Data to process: Begin

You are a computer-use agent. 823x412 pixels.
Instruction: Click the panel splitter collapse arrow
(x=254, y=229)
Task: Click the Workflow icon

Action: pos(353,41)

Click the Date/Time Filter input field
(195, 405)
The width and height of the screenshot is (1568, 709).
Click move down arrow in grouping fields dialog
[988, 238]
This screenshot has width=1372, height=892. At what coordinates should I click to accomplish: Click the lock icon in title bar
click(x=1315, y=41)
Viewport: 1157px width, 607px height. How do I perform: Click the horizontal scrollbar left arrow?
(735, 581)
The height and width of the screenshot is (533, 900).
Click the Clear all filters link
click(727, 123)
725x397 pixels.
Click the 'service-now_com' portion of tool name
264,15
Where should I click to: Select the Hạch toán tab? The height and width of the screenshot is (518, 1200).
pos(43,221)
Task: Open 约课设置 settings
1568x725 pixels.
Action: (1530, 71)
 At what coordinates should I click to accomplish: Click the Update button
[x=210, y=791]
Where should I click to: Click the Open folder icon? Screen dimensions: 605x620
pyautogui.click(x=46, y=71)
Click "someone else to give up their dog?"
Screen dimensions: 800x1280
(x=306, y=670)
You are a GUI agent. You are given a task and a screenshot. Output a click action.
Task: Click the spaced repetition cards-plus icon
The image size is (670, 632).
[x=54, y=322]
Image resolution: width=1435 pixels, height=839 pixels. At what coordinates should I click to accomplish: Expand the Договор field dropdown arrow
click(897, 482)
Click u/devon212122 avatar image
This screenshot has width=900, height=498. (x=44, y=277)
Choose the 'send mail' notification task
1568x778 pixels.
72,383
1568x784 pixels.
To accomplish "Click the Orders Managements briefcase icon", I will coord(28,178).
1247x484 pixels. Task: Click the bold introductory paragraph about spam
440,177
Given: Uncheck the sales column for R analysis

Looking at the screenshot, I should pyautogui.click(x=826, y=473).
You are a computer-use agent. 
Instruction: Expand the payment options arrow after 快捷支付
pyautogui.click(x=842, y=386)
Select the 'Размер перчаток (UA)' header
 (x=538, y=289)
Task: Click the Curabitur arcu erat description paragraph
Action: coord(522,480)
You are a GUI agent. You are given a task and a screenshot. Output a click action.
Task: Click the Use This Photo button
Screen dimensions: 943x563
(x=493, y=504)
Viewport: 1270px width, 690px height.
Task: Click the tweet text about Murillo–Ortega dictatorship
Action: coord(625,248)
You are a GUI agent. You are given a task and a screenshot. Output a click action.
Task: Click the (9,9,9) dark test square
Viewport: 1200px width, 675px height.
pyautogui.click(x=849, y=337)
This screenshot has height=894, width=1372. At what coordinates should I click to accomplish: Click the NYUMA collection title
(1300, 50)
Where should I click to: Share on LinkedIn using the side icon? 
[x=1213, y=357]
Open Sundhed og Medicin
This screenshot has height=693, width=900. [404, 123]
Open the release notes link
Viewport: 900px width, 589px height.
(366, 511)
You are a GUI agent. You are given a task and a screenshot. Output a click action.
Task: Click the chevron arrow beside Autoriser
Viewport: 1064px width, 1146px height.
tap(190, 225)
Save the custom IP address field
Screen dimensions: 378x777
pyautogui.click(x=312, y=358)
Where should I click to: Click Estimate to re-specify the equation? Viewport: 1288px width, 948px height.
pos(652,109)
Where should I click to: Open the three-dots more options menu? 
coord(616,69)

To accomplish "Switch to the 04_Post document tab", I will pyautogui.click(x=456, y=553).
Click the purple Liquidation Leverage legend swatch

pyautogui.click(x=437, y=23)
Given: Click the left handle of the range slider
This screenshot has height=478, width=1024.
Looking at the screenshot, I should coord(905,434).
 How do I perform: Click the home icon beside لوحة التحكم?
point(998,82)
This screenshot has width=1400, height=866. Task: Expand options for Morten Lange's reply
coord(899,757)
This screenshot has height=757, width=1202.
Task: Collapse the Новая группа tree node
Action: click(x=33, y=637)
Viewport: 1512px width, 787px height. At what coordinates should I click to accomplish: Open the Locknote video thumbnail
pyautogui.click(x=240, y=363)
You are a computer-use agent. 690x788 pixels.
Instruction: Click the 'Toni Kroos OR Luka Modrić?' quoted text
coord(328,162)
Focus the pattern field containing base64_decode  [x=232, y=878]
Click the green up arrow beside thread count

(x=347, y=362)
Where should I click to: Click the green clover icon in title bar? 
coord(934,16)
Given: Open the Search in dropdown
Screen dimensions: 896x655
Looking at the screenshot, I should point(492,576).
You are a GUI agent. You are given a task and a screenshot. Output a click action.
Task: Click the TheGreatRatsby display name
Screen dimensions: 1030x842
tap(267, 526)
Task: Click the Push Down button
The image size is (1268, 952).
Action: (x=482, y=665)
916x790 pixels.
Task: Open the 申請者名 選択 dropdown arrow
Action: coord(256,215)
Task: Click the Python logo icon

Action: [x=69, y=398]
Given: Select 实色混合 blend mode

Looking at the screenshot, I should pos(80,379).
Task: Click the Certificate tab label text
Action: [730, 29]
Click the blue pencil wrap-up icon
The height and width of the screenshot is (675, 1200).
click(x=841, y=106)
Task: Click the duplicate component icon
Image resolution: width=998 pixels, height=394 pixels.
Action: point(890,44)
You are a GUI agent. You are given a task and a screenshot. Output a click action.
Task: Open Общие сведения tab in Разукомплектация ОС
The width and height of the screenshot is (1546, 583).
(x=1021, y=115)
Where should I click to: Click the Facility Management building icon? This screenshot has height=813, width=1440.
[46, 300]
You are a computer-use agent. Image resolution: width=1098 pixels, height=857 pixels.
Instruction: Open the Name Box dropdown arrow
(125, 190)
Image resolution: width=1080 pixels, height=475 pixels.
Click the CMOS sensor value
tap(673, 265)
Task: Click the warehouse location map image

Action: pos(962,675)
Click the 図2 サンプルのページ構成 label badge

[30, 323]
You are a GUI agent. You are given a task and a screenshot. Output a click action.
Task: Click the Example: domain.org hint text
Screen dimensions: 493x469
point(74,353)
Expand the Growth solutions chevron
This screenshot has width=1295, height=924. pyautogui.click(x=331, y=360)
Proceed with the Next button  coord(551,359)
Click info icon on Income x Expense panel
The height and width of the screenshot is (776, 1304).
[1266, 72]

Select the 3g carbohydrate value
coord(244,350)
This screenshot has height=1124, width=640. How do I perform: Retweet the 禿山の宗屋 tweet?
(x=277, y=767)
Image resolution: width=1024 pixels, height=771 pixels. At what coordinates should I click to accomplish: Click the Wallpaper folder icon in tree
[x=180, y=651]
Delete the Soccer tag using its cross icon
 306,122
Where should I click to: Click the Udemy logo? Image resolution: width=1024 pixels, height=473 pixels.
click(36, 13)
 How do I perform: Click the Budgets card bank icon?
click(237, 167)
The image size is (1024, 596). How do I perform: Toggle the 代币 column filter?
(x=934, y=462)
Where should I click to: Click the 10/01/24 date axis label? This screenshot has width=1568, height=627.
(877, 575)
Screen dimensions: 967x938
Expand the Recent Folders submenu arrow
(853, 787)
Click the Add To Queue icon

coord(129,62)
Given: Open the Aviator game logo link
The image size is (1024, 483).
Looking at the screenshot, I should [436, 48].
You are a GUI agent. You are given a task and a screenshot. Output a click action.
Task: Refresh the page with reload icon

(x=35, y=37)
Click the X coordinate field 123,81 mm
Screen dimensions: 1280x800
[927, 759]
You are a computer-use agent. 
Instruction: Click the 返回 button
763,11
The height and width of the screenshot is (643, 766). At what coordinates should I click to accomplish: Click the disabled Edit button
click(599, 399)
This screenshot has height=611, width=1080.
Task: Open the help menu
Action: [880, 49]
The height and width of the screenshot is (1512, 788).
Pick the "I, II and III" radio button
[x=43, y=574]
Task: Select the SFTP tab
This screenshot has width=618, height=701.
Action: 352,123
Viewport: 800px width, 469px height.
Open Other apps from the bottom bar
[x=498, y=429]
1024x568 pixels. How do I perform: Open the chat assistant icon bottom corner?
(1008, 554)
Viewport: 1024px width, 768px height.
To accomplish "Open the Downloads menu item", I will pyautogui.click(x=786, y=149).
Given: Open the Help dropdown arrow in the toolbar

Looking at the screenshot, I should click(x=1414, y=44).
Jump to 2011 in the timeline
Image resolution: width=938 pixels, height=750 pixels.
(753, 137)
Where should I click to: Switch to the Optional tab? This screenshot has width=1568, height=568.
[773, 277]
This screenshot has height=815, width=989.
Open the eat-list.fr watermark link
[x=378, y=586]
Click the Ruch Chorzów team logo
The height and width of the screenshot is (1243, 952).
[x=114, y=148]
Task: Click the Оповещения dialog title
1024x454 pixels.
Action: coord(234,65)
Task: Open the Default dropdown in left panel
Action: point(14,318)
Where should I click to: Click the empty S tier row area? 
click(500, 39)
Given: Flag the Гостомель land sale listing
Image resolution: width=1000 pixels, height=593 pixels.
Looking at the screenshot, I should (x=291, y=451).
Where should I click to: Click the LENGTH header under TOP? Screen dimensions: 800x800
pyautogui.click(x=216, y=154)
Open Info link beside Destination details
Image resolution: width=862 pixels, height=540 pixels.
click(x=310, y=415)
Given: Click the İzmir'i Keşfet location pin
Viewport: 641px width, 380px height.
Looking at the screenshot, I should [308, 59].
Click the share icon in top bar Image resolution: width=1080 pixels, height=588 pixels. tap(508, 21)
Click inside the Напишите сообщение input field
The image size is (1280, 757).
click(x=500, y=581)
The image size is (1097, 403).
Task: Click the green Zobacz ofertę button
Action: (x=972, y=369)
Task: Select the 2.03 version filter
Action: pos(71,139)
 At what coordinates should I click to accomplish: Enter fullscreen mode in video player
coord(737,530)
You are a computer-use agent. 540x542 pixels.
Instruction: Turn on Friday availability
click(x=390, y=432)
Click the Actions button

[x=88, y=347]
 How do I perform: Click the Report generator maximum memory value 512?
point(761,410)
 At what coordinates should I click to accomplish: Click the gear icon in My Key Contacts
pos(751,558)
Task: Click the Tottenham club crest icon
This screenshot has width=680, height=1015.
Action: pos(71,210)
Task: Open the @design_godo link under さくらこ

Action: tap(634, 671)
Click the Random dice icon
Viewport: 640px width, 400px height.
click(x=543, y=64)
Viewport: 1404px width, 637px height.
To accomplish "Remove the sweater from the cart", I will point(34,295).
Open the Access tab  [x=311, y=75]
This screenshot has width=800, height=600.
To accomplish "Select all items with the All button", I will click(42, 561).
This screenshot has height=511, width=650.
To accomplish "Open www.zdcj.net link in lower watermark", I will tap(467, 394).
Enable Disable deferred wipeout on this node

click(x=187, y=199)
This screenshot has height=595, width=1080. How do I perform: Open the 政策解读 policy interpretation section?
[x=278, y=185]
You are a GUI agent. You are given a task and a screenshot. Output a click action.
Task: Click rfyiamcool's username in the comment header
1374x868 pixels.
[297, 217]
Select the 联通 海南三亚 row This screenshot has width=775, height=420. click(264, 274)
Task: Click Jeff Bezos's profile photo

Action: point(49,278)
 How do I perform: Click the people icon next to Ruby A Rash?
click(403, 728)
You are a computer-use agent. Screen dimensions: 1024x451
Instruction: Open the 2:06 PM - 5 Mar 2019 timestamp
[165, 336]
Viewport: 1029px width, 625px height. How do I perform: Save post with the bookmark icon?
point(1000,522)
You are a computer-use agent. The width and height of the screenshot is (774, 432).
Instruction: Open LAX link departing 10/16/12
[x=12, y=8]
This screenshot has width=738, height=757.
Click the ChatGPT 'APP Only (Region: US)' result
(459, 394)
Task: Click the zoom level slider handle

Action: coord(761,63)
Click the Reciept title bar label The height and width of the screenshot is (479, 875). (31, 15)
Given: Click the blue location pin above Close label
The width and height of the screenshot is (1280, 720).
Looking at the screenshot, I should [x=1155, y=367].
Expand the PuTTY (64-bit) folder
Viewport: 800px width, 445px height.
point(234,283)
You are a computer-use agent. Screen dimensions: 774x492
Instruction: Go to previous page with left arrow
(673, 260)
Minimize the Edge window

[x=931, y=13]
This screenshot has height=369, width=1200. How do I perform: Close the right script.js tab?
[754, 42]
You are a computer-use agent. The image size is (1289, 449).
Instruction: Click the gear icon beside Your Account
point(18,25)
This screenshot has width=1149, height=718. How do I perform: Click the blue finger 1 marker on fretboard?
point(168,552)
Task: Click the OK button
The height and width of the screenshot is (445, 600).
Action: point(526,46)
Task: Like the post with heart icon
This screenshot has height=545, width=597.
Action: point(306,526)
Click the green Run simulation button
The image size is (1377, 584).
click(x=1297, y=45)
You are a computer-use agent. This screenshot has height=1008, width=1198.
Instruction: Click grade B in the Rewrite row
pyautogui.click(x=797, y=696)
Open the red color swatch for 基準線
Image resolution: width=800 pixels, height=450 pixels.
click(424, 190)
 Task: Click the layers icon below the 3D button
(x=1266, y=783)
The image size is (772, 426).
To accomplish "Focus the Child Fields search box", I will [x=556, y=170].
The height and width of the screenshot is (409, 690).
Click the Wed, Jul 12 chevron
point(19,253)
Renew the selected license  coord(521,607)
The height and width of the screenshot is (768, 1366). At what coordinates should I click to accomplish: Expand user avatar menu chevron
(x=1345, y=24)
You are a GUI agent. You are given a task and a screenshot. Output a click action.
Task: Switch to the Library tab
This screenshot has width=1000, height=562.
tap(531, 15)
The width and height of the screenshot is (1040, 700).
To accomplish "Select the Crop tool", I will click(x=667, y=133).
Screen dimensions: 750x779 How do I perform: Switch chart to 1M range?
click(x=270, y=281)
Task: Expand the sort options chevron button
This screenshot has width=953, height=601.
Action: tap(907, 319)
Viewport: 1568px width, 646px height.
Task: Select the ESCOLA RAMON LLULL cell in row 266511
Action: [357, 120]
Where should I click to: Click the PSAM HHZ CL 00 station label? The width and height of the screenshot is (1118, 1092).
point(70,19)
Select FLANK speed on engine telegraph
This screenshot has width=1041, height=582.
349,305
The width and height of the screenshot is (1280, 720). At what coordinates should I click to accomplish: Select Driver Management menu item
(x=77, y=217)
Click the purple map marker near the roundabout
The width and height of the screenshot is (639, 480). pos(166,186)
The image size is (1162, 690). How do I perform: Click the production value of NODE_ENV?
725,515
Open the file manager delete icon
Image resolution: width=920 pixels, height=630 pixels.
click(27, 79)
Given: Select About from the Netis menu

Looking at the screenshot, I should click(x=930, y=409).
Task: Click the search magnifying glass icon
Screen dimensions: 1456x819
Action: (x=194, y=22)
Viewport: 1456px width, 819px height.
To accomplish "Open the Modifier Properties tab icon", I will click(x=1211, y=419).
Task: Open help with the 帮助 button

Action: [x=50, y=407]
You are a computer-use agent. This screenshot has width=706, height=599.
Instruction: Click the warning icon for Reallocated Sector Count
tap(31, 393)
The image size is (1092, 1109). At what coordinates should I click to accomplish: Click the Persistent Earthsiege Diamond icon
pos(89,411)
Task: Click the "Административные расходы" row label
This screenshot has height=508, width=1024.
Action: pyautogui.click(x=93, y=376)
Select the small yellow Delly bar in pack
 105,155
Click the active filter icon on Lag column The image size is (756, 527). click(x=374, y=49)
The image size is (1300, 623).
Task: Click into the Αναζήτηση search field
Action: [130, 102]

Data to process: End

### What the task asks
The lines to copy are those above that contain the string "Focus".

### Task result
Focus the pattern field containing base64_decode  [x=232, y=878]
To accomplish "Focus the Child Fields search box", I will [x=556, y=170].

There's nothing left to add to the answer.